Lorsque je prends ma voiture pour me rendre à l’école et que je roule très tôt, vers 7 heures du matin, je les vois venir à moi, ces automobilistes, silhouettes figées derrière le volant, dodelinant doucement au rythme des accélérations et des ralentissements du trafic, cheminant parallèlement, sans fin, le matin dans un sens et le soir dans l’autre. Regardent-ils encore le ciel ? Souvent, à ces heures crépusculaires, les nuages au-dessus d’eux déploient pourtant des féeries.
« J’aime les nuages...Les nuages qui passent... Là- bas... Là-bas... Les merveilleux nuages ! »
Au lieu de cela, ils foncent, ils se dépassent, ils klaxonnent, et quand ils sont englués dans les embouteillages, ils trépignent et maudissent tous les autres.
Mon vœu secret : que mes élèves, devenus adultes, quand ils se retrouveront au volant parmi les autres forçats, apercevant les nuages et songeant à ces mots de Baudelaire qu’ils auront étudié avec moi, se souviennent qu’il existe une autre vie, plus haute, plus intense, plus vraie que leur vie. La vie dans les livres. Que cela, au pire, les aide à supporter leur sort ; au mieux, que cela les pousse à « la révolte ».

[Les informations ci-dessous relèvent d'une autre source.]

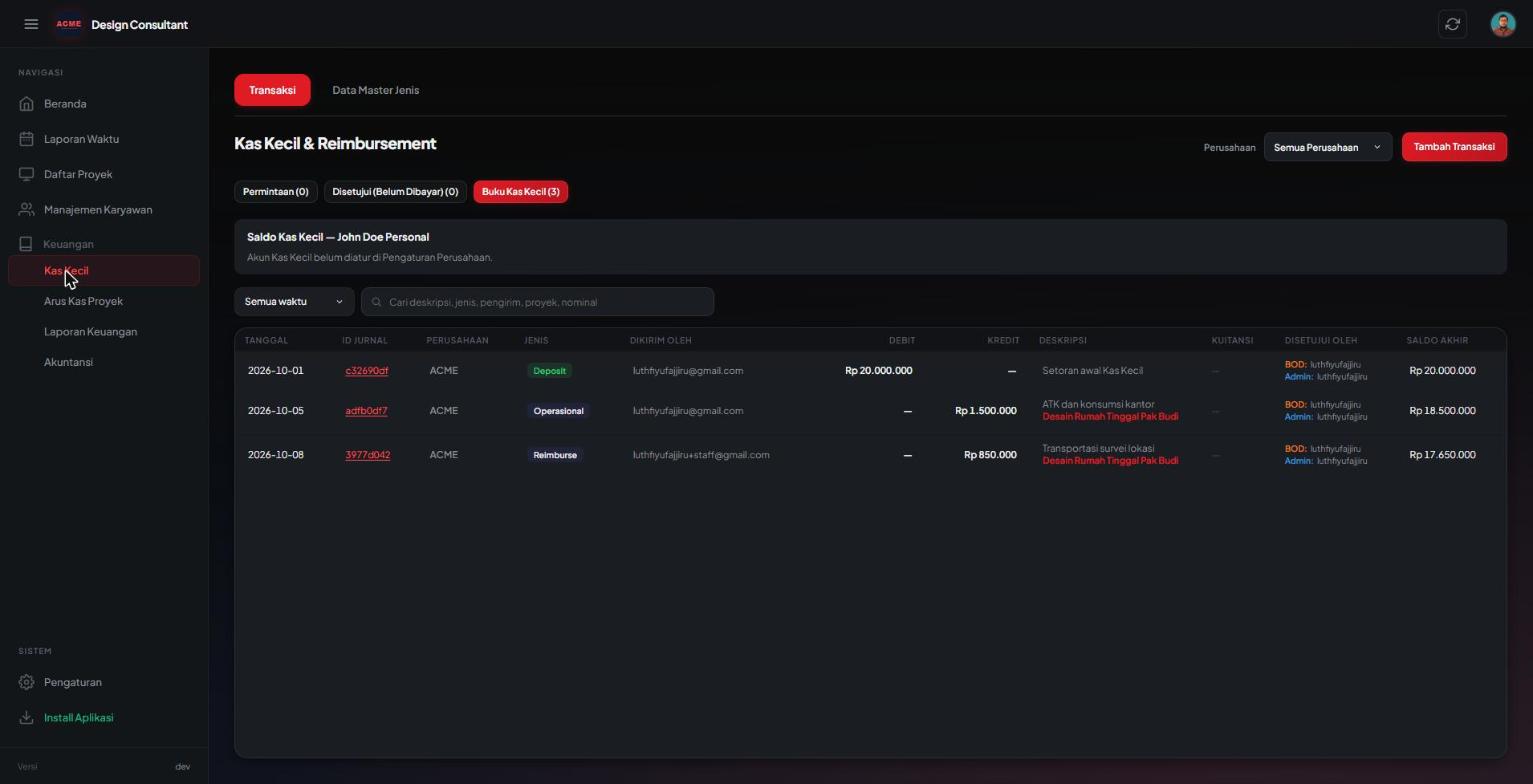Open Laporan Waktu calendar icon
1533x784 pixels.
[26, 139]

Bien sûr, tous les matins, je prends la file derrière un volant, tout comme eux, mais je roule en sens inverse, littéralement. Ce qui m’attend au bout de ma route à moi, c’est ma liberté.
Absolue gratuité de l’acte d’enseigner la littérature. Absolue légèreté du professeur debout face à ses élèves, sans autre autorité que celle qui lui vient de vieux amis nommés Montaigne, Flaubert, Molière ou Colette, et dont il sent la main sur son épaule. « Dis-leur que rien de ce qui est humain ne leur est étranger », souffle le premier, reprenant le mot célèbre de Térence. « Fais-les rires de nos vices, qui sont aussi les leurs », murmure le deuxième. « Inculque-leur ma haine de la médiocrité », gueule le troisième. « Berce-les du chant de mes oiseaux, de mes nids, de mes forêts », dit la dernière.

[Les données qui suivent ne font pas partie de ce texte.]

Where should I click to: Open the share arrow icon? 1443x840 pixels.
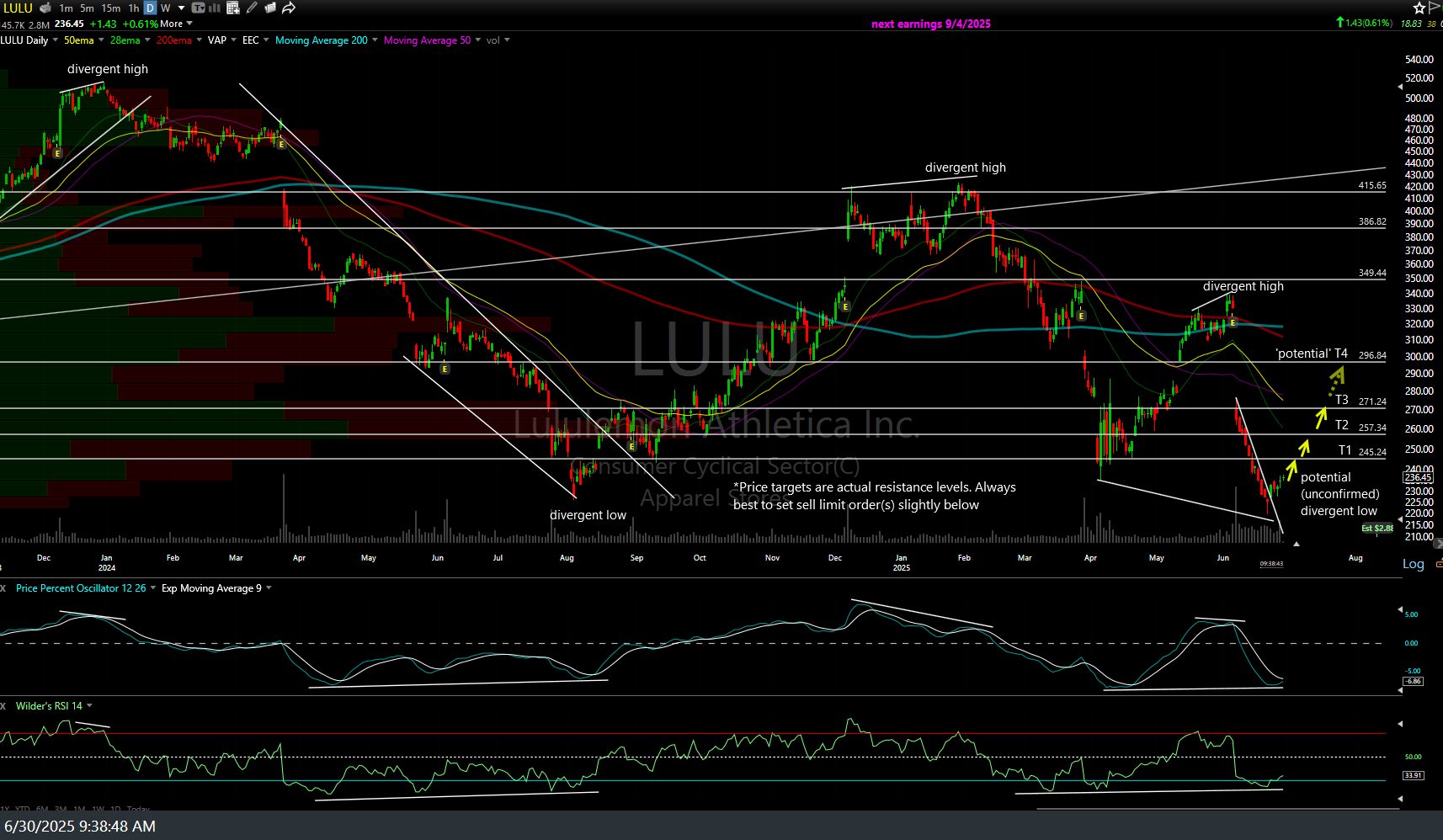click(289, 8)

Absolue jouissance de la transmission. Préparer un cours puis le donner. Travail d’artisan à l’ancienne.
Oui, c’est en cela que le métier de professeur reste – pour combien de temps encore ? – un métier de privilégié – malgré le regard péjoratif de certains parents. Moitié savant fou, moitié saltimbanque. Un métier libre, hors du monde réel, et tant mieux puisque le monde réel nous présente un visage de plus en plus haïssable. Cet honneur et ce privilège d’enseigner devraient faire notre fierté. Nous devrions le défendre bec et ongles, chers parents, non par corporatisme, mais au nom de l’intérêt général. Pour que subsiste cette bulle de silence et de gratuité où les enfants peuvent grandir en paix.
La bulle se fissure, toutefois, je ne le perçois que trop. Lorsqu’elle sera crevée et qu’y entreront définitivement les contraintes et les mesquineries du monde nouveau, lorsqu’on aura fait de l’école une entreprise comme les autres, alors c’en sera fini.
Alors, il sera temps de changer de métier.
Diya Fawaz WAZEN
(1) D’après un sondage réalisé par les étudiants de la Fsedu de l’USJ en janvier 2013.